The task force’s four-page draft report, which members reviewed Monday, calls for a non-profit organization to run a workforce center in Woodbridge as a one- to three-year pilot program. A $150,000 preliminary budget for the center includes funding for two full-time employees.
The center would be a place for up to 100 temporary workers to wait for daily employment from building contractors.
The report to be voted on Monday will include a cover letter and be assembled into a complete packet, but will otherwise be identical to what was presented at a public meeting April 5, said task force chairman Stu Christiano.

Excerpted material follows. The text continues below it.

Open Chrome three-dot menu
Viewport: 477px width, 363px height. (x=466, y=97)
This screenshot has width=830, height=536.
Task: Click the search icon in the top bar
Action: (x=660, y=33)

Once the report is finalized, it will be forwarded to the Prince William Board of County Supervisors, which will decide whether to open a workforce center, where to put it and how to operate and pay for it.
The task force’s draft report calls for the workforce center to be funded through a combination of private and public sources, including county, state and federal funds and user fees from both laborers and employers.
In the wake of a public meeting at which residents opposed to local funding for a workforce center, task force members considered deleting the reference to county funds.
Nevertheless, the task force voted 10 to 3 against the change last night, leaving intact their advice that county supervisors consider helping pay for a proposed workforce center.
Yet Supervisor Hilda M. Barg, D-Woodbridge, who organized the task force, said her fellow supervisors did not appear to be in favor of paying for a workforce center.
“It is almost a moot point when it gets to my board,” Barg said.
Barg abstained from the vote on using county funds, although said she was not against having the task force ask supervisors to consider funding a workforce center.
Barg formed the Day Laborers’ Task Force soon after more than 20 day laborers were arrested in October for loitering near a 7-Eleven on Longview Drive in Woodbridge, where they gathered to wait for work.
One of the task force’s unanswered questions is where day laborers should wait for work until a workforce center is set up.
Since the October arrests of the day laborers, a temporary agreement has been worked out by the Prince William County police department, representatives of the day laborers and Southland Corporation, which operates 7-Eleven convenience stores.
The agreement allows workers to wait for work at the convenience store, but specifies that they must stand beside the store and leave by 10 a.m.
However, Barg told task force members Monday that she was “in discussion” about another site near the 7-Eleven could possibly accommodate the workers until a workforce center is finalized.